Tetranuclear platinum phosphido complexes with different structures

The addition of [NBU4]Br or [NBU4][BH4] to solutions of [Pt-4(mu-PPh2)(4)(C6F5)(4)(CO)(2)] (3) yields the complexes [NBU4](2)[Pt-4(mu-PPh2)(4)(u-X)(2)(C6F5)(4)] (X = Br, 4; H, 5) in which the two CO groups have been replaced by two anionic, bridging X ligands. The total valence electron counts are 64 and 60, respectively; thus, complex 4 does not require Pt-Pt bonds, while two metal-metal bonds are present in 5, as their NMR spectra confirm. Also, the NMR spectra indicate a nonsymmetrical "Pt(mu-PPh2)(2)Pt(mu-PPh2)(mu-X)Pt(mu-PPh2)(mu-X)Pt" disposition for 4 and 5. Treatment of 5 with HX (X = Cl, Br) yields the complexes [NBU4](2)[Pt-4(mu-PPh2)(4)(mu-H)(2)(C6F5)(3)X] (X = Cl, 6; Br, 7).
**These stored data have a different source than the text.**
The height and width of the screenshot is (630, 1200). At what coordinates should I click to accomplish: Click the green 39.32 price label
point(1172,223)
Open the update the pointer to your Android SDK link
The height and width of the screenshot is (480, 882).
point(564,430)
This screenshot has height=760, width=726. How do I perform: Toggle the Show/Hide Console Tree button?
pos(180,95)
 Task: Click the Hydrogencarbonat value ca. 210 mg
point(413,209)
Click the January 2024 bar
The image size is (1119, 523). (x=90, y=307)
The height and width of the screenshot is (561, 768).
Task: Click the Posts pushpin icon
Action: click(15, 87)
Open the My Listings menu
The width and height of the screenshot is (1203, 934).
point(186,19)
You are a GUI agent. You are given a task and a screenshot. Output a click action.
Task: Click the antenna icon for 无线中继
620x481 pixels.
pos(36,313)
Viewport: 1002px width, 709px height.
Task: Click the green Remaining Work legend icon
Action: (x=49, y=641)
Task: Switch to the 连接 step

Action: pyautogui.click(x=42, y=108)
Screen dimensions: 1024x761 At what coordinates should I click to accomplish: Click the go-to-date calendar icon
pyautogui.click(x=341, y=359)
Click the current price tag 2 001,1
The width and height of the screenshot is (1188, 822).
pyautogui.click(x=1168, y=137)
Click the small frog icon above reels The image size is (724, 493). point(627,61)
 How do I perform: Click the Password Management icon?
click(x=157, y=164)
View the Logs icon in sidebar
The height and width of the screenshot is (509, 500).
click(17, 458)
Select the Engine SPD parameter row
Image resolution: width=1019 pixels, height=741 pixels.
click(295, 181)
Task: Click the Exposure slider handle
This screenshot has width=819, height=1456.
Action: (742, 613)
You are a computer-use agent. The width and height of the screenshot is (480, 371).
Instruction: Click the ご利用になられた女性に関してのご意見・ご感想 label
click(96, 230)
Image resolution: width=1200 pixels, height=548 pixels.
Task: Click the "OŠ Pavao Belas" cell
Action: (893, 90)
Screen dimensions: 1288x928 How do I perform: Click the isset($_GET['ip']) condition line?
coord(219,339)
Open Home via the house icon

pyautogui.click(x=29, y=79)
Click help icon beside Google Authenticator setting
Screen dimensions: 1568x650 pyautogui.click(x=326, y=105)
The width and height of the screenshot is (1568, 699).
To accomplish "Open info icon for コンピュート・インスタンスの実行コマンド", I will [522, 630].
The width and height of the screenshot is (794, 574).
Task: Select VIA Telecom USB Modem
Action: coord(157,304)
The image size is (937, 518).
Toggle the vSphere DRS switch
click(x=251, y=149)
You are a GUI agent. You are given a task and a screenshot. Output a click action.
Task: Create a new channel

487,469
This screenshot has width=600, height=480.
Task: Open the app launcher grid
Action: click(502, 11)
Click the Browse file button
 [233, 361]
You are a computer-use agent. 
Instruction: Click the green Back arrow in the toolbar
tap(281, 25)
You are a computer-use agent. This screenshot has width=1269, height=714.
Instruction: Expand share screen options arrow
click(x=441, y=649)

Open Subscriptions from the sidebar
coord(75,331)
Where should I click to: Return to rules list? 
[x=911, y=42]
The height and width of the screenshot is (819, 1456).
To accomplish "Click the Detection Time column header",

These complexes react with [Ag(OClO3)PPh3] with displacement of the halide and formation of [NBU4][Pt-4(mu-PPh2)(4)(u-H)(2)(C6F5)(3)PPh3] (8). Complexes 6-8 maintain the same basic skeleton as 5, with two Pt-Pt bonds. Complex 4 is, however, an isomer of the symmetric [NBU4](2)[{(C6F5)(2)Pt(mu-PPh2)(2)Pt(mu-Br)}(2)] (9), which has been prepared by a metathetical process from the well-known [NBU4](2)[{(C6F5)(2)Pt(mu-PPh2)(2)Pt(mu-Cl)}(2)] (1). The comparison of the X-ray structures of 4 and 9 confirms the different disposition of the bridging ligands, and their main structural differences seem to be related to the size of Br- and its position in the skeleton.